Sum of primes under 2 million with Python and Sieve of Eratosthenes, how to do this faster and more efficiently?

Question

This does the job in ~0.7s (2.2GHz i7 quad core), but I know it can be much faster. I think learning how to speed this up could teach me a lot about Python. How do I speed this up? How do I make it more memory efficient? (without using multiprocessing and still using the sieve of eratosthenes)

from math import sqrt
import time

def sum_range(n):
    A = [1 if i > 1 else 0 for i in xrange(n+1)]
    for i, p in enumerate(A):
        if A[i] and i <= int(sqrt(n)):
            for j in xrange(i+i, n+1, i):
                A[j] = 0
    sum = 0
    for i, p in enumerate(A):
        if A[i]:
            sum += i
    return sum

if __name__ == '__main__':
    t0 = time.time()
    sum = sum_range(1000*1000*2)
    t1 = time.time()
    print "The sum is {} and it took {} seconds to do this".format(sum, t1-t0)

For the record this isn't a homework problem of any kind. Simply just for curiosity.

Answer 1

There are only 223 primes below sqrt(2 * 10^6). How did I found out? Went to wolframalpha and entered "number of primes below sqrt(2e6)". Sorry this is Java, but it should also be applicable to Python.

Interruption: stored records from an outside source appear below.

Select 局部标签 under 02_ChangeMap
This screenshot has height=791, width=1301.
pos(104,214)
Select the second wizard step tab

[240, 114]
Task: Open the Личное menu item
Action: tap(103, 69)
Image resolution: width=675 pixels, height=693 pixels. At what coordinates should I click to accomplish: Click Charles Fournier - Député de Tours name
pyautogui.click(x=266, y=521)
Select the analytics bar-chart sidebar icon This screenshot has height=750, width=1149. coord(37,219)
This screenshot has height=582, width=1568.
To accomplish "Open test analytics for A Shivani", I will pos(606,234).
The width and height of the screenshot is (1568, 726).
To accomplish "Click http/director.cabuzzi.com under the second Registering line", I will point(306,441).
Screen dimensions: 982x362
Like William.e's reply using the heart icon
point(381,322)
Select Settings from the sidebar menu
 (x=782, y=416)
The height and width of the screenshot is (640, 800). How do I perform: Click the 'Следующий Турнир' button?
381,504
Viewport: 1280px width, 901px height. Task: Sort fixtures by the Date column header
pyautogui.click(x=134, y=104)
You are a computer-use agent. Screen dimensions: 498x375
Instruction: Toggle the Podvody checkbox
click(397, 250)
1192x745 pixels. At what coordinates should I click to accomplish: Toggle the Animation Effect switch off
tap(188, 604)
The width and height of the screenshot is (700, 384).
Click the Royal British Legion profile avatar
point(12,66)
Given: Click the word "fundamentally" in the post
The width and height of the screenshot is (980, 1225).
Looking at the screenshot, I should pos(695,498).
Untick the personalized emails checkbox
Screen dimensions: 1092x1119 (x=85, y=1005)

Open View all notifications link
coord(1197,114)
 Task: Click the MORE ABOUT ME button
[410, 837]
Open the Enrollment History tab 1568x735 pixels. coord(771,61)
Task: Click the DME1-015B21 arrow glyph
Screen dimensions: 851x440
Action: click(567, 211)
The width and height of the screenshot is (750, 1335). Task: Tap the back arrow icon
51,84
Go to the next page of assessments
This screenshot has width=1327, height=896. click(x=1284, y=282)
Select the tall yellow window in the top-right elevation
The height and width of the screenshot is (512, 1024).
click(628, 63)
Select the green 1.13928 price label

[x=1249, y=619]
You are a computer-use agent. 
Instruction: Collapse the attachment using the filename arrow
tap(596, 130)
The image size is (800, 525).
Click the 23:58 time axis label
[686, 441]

long sum = 2; // treat 2 separately
int len = (int) Math.sqrt(2000000) + 1, count = 0;
boolean[] sieve = new boolean[len];
int[] primes = new int[222]; // without 2
// do sieve only with the odd numbers and up to the root
for (int i = 3; i < len; i += 2) {
    if (!sieve[i]) {
        sum += i;
        primes[count++] = i;
        for (int j = 3 * i; j < len; j += 2 * i) // again only odd numbers
            sieve[j] = true;
    }
}
outer:
for (int i = len % 2 == 0 ? len + 1 : len; i < 2000000; i += 2) {
    for (int j = 0; j < primes.length && primes[j] * primes[j] <= i; j++)
        if (i % primes[j] == 0)
            continue outer;
    sum += i;
}

For further improvement you can also skip all the numbers dividable by 3 (every third odd number will be dividable by 3).